Data
^^^^^^^^^^^^^^^^

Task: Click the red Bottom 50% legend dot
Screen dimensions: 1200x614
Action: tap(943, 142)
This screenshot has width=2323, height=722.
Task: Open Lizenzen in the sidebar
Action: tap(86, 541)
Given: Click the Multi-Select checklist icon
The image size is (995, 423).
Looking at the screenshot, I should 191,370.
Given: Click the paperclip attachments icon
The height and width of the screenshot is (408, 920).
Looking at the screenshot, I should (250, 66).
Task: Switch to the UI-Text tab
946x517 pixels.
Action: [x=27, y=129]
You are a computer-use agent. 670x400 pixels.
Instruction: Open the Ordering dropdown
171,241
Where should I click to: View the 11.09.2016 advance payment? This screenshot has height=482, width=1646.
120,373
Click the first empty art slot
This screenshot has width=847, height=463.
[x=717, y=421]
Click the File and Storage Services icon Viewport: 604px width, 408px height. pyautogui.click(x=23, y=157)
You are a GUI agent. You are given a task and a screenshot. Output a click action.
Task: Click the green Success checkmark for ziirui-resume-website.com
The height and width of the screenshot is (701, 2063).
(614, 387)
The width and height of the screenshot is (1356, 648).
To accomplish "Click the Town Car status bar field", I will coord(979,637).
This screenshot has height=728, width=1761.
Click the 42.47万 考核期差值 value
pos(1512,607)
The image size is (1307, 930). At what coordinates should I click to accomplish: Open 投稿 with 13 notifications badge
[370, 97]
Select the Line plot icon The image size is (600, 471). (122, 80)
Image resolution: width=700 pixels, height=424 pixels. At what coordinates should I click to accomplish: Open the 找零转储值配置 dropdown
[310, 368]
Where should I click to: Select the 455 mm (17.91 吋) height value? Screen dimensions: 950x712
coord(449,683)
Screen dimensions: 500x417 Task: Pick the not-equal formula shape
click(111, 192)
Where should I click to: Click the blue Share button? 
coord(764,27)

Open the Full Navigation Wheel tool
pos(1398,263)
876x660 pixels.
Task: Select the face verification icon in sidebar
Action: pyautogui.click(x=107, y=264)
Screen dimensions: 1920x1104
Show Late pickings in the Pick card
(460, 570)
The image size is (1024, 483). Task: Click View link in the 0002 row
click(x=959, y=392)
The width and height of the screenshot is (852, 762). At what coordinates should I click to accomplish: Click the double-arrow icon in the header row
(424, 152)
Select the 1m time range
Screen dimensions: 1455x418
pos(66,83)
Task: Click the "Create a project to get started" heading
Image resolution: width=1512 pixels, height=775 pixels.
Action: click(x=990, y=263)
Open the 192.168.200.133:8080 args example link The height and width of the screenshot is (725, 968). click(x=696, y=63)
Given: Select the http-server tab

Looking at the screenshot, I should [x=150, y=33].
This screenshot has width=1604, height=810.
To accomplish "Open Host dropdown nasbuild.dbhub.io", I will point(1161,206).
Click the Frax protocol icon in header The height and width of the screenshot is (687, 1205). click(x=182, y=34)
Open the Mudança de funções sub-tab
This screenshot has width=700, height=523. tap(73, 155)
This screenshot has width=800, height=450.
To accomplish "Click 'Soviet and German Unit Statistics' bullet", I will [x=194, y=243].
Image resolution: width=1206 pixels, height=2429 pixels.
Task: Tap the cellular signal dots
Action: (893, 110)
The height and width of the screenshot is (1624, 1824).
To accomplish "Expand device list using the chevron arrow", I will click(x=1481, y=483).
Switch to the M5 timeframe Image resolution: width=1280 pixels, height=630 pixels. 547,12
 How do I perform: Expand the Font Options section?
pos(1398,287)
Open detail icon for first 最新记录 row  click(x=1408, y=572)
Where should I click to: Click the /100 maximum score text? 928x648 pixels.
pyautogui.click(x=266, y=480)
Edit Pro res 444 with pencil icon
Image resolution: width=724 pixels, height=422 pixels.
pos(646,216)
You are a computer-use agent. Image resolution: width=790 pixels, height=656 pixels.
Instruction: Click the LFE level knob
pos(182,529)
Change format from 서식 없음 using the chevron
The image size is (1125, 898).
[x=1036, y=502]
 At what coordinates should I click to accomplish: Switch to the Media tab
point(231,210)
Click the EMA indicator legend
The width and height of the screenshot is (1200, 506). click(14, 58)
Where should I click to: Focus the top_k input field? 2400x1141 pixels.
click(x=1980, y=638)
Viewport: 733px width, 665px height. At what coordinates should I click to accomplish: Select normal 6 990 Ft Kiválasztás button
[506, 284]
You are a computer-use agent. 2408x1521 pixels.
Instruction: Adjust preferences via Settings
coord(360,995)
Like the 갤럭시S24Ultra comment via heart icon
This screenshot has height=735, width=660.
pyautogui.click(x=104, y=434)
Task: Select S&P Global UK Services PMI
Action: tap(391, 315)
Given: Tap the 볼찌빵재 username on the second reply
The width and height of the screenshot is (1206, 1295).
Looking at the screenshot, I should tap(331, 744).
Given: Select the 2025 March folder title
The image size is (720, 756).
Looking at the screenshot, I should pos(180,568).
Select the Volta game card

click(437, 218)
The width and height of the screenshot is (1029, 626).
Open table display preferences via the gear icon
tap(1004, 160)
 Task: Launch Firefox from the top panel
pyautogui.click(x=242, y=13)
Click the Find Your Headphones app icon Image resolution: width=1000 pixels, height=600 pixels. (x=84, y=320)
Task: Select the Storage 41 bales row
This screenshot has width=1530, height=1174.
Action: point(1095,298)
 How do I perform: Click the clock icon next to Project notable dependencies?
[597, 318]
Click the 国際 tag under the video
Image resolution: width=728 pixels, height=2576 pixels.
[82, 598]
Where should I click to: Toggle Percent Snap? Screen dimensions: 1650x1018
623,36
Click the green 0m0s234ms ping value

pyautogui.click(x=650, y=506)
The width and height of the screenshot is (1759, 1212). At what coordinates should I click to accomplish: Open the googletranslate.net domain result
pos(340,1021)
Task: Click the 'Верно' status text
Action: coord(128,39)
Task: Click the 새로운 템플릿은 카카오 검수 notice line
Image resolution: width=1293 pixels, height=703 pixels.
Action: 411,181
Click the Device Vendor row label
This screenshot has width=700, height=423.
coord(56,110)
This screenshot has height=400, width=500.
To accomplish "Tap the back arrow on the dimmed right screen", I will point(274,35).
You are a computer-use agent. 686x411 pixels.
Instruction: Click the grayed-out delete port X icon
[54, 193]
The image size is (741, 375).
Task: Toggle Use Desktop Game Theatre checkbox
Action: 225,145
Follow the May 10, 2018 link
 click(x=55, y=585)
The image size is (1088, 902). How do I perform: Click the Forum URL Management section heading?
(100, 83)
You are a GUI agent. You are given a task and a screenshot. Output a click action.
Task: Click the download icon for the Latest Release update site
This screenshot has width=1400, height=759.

^^^^^^^^^^^^^^^^

Lines above that contain the string "agent" make up the answer.

You are a computer-use agent. 670x400 pixels.
You are a GUI agent. You are given a task and a screenshot. Output a click action.
You are a computer-use agent. Image resolution: width=790 pixels, height=656 pixels.
You are a computer-use agent. 2408x1521 pixels.
You are a computer-use agent. 686x411 pixels.
You are a GUI agent. You are given a task and a screenshot. Output a click action.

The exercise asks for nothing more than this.